TEXT SECTION:
※ ※ ※

'Buffalo Fluffalo' has had enuffalo in this kids' bookalo
One day comedy writer Bess Kalb was reading a book to her son about national parks that her husband had brought home.
"To indoctrinate him into becoming a camping person," Kalb explains. "So far it hasn't worked, which is great."
But there was a buffalo on one page. And she read the word "buffalo." She remembers her son looked at her with a little twinkle in his eye because "buffalo" — of course — is an extremely silly-sounding word. So, she pushed it.
"I said 'Yeah it's a "buffalo fluffalo,' and he cracked up."
Like any comedy writer worth her salt, Bess Kalb — who was a writer for Jimmy Kimmel's late night show, and has since gone on to write and produce her own comedy special — knows how to read a room. She wrote Buffalo Fluffalo, her first children's book, that very night.
It's about a buffalo who believes he has to bluffalo and puffalo himself into appearing big and tough to his neighbors. He rebuffalos every neighbor who tries to offer him friendship. Until a huge rain cloud comes and dumps a ton of water over Mr. Buffalo and all his fluffalo goes puffalo.
"When it's revealed that he's just a little pipsqueak — a word that makes my oldest child laugh a lot — his friends and community tell him he doesn't have to act tough," says Kalb. "And they love him anyway."
For this book, Bess Kalb knew she needed an illustrator who got that yes, here was a story about toxic masculinity, but that it was also a funny book about toxic masculinity.
"I wanted to give my child a book that helped him understand kindness and empathy," says Kalb, "with a laugh."
And the joke hinges on the reveal page — when the reader and all the other characters see just how wee Buffalo really is.
"That joke needs to land and it can only land with a picture," says Kalb. Erin Kraan understood the assignment.
She made all of the characters in Buffalo Fluffalo out of woodcut prints. The process starts with a well-sanded flat piece of wood. "I take my sketch and I'll take... a solvent and I'll transfer the sketch onto the wood," Kraan explains. "From there I take all of these different kinds of chisels and carve the lines of the character in the wood." Buffalo's fur, for example, is made of lots of little swirls and whorls that Kraan carved by hand.

※ ※ ※

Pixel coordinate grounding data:

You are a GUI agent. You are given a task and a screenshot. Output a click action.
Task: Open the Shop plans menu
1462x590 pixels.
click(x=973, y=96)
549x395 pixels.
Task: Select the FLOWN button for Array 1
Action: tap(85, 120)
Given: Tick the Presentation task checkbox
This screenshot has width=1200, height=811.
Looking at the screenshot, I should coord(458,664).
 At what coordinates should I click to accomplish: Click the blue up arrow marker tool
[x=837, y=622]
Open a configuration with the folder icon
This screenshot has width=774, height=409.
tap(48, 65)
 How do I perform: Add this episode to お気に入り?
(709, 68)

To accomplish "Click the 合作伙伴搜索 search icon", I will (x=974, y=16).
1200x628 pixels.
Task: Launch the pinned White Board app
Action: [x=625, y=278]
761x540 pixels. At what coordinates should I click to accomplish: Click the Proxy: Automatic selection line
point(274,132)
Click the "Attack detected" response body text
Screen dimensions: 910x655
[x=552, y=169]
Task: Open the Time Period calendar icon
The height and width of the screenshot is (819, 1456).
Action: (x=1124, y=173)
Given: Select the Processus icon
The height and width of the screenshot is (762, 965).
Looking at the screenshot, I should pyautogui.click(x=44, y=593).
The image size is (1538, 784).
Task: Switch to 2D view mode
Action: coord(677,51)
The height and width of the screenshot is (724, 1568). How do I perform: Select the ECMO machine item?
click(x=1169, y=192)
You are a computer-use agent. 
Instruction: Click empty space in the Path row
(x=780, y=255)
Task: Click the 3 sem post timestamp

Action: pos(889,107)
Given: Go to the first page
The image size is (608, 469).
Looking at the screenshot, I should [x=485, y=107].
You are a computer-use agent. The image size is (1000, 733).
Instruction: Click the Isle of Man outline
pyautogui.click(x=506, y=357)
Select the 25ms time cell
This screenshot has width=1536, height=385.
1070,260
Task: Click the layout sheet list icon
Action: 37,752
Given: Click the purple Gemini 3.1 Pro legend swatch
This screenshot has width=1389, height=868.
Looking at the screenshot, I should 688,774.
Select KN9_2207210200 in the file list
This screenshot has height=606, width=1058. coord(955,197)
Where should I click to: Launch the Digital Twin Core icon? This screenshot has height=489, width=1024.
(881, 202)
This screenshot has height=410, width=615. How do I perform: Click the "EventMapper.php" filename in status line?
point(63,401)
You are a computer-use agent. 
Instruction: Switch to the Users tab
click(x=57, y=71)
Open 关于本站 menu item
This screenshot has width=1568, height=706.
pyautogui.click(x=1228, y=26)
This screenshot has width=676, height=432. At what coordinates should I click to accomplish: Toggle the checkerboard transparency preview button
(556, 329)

※ ※ ※

WORK ITEM A: Translate this sentence from the Buffalo Fluffalo article into Spanish: "She wrote Buffalo Fluffalo, her first children's book, that very night."
WORK ITEM B: Decide whether each statement agrees with the Buffalo Fluffalo article, answering yes or no and quoting the deciding words: (i) Kalb's husband brought home the book about national parks. (ii) Erin Kraan made the characters from watercolor paintings. (iii) Buffalo accepts friendship from every neighbor.
WORK ITEM C: According to the Buffalo Fluffalo article, what does Kraan use to transfer her sketch onto the wood?

EXPECTED OUTPUT A: Escribió Buffalo Fluffalo, su primer libro infantil, esa misma noche.

EXPECTED OUTPUT B:
(i) Yes: "a book to her son about national parks that her husband had brought home"
(ii) No: "She made all of the characters in Buffalo Fluffalo out of woodcut prints."
(iii) No: "He rebuffalos every neighbor who tries to offer him friendship."

EXPECTED OUTPUT C: A solvent.